Culture

Anime North: where fantasy gets real

Toronto’s annual celebration of anime and manga brought out thousands of devotees, including many in costume

Photograph by Ian Bethune

What does it take to run a multi-million dollar event with more than 20,000 attendees and no professional involvement? Lots of volunteers—some 700—in the case of Anime North, Toronto’s annual celebration of those twin pillars of Japanese pop culture, anime and manga. Flip sides of the same massively popular coin, anime (film and TV) and manga (multivolume comics) contain a bewildering variety of content, theme and visual expressions. Erotica and fantasy, sci-fi and horse operas, mystery and romance or any combination of thereof, Western or Asian, in some of international pop culture’s most eclectic mash-ups: “Anime’s a medium, not a genre,” says Anime North conference chairman, Irwin Tan.

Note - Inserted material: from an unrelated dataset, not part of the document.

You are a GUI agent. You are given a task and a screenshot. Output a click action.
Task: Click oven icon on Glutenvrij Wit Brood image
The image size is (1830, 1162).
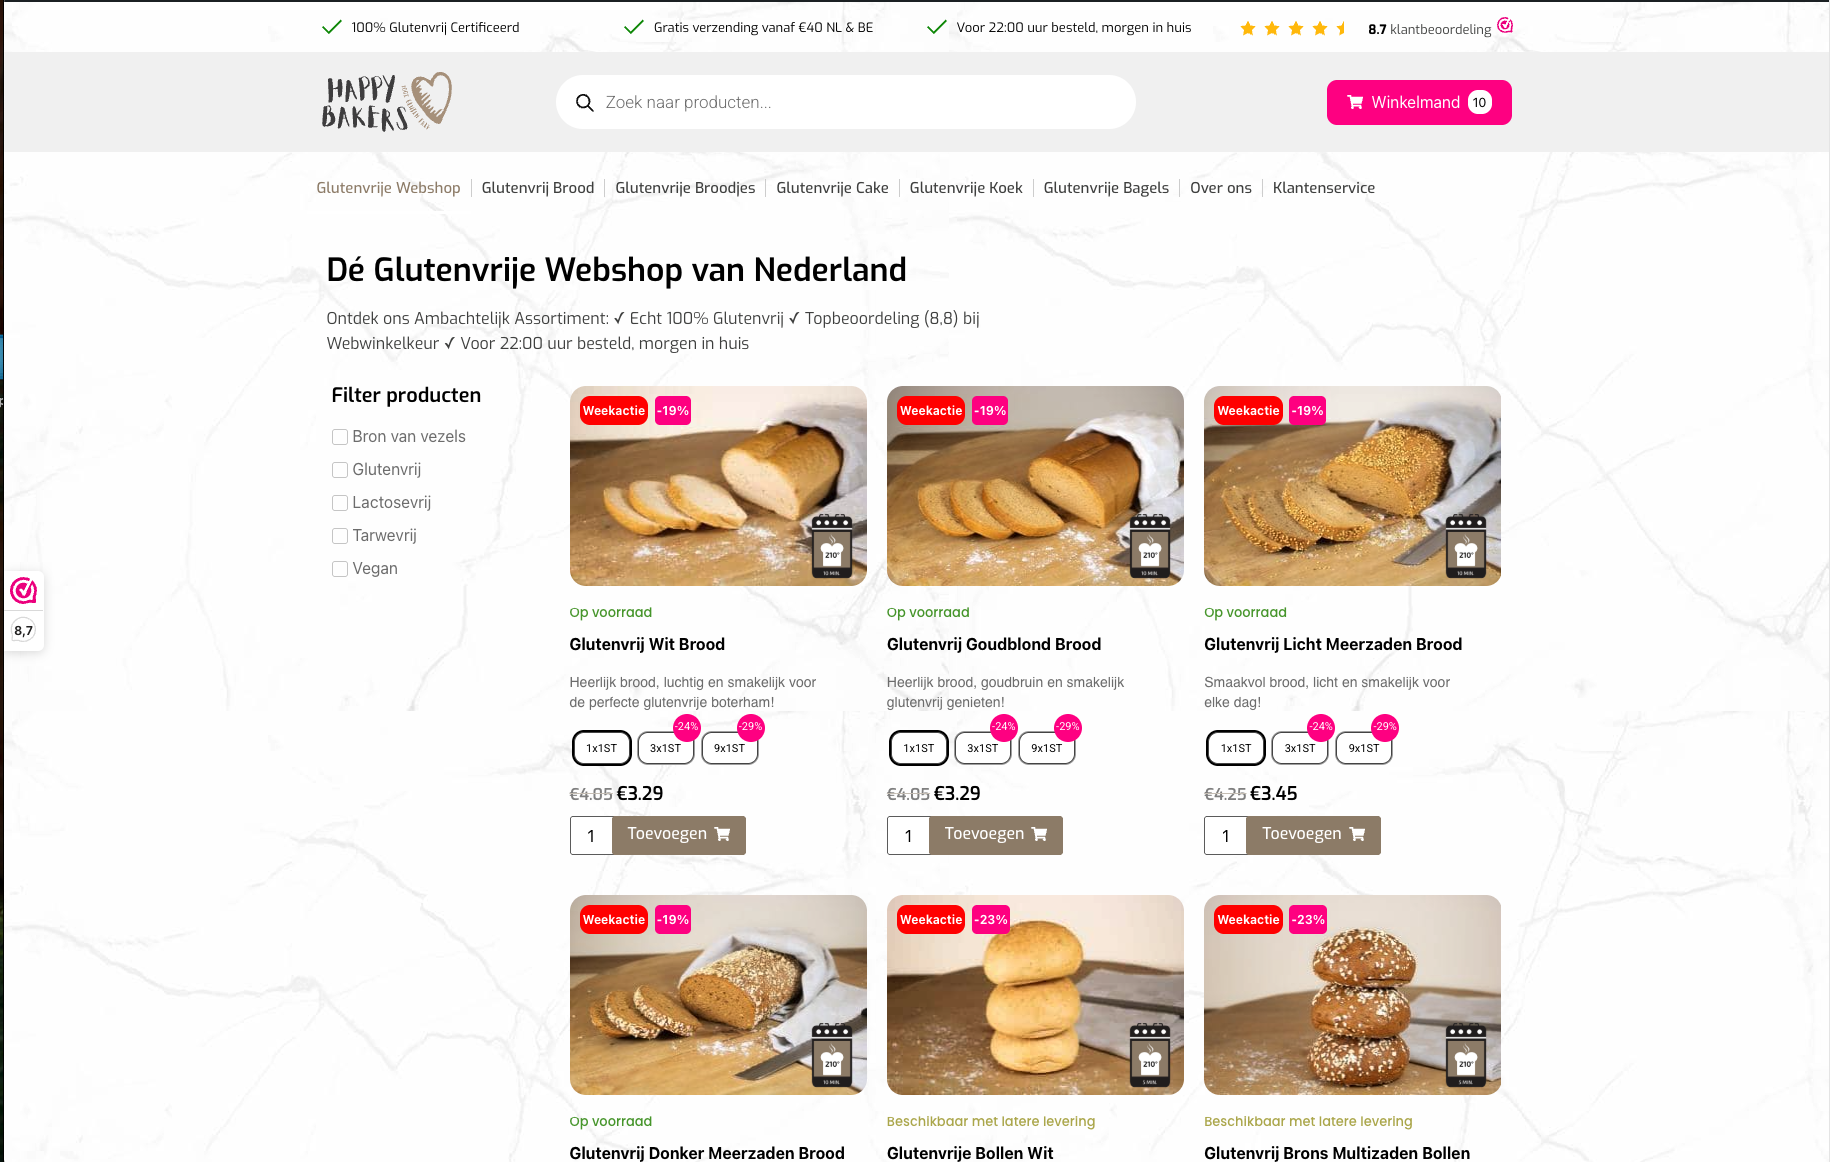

And one that inspires deep devotion in its primarily young aficionados. “Most are 17 to 25,” notes Tan of the thousands flocking through Toronto’s Congress Centre last weekend, “though I’m starting to see people in their 30’s, who are second-gen. Probably 18 or so when we began 15 years ago; now they’re pushing their own kids—some in very cool costumes—around in strollers.” The demographics mean attendees are far from well-heeled, but they still exert a major economic impact: entrance charges range from $55 weekend passes to $35 one-day passes; 15,000 area hotel rooms are annually blocked off (up to 40 per cent of attendees come from outside of Southern Ontario, and many of the locals stay on-site as well); the Dealers’ Room (selling manga, anime and collectibles of all kinds) does beyond brisk business; and line-ups for the nearby fast-food restaurants are daunting for all but the hungriest teens.

Tan, a 44-year-old commercial office designer and convention chair for the past 11 years, has been with Anime North from the beginning. It grew out of a University of Toronto club that held a 1997 convention in a campus venue. Even then attendance—700 people—was twice expectations. “We ran around all day photocopying more badges for people showing up at the door. Since then it’s grown about 10 per cent every year.” Which brings Anime North, by the miracle of compound interest, to its present 20,000-plus, making it by far Canada’s largest convention of its kind and in the top five in North America. And bringing it also to an ongoing effort to keep itself in the sweet spot between easy-going, for-the-pure-love-of-it amateurism and the demands of large-scale organization. This year, for the first time, the convention placed a daily cap (20,000) on attendees, partly to leave room to breathe in the crowded congress hall and partly because the odds say that bad weather—there’s never really been any in 15 years—has to come some day. At any given moment several thousand people are milling about in the open air, and organizers want be sure they can accommodate them all during a storm.

“We strive to stay very relaxed, very casual,’ says Tan, “but still act professionally,” especially with the guests, who include Japanese bands (and this year a star Tokyo DJ) and voice actors from Canada and Japan. That means no one is trying to establish, let alone adhere to, hard and fast rules of exactly what constitutes anime. The costumed wrestling, which runs throughout the weekend, often features participants dressed as very North American figures, including such superheroes as Spider-Man. “Once I went by and I saw a match between Vegeta [from the wildly popular anime Dragonball Z] and [Sesame Street’s] Elmo,” recalls Tan. “I thought of it as ‘Kill Me Elmo’.” But as long as there’s some “tie-in to Japanese culture, we’re good with what people want to see.”

As for the pull of it all, the engine behind Anime North’s double-digit annual growth, it pretty much comes down to the cosplay for the convention chair. More than half the attendees, not just those babies in strollers, come dressed as characters from shows or comics or, often enough, as concepts inspired by anime. Some of that is “showing off—those costumes take a lot of work and ingenuity,” says Tan, “and part is the sense of community they help invoke. We have workshops on improving your costume, and people will often simply stop and give you advice. We’re very close-knit.”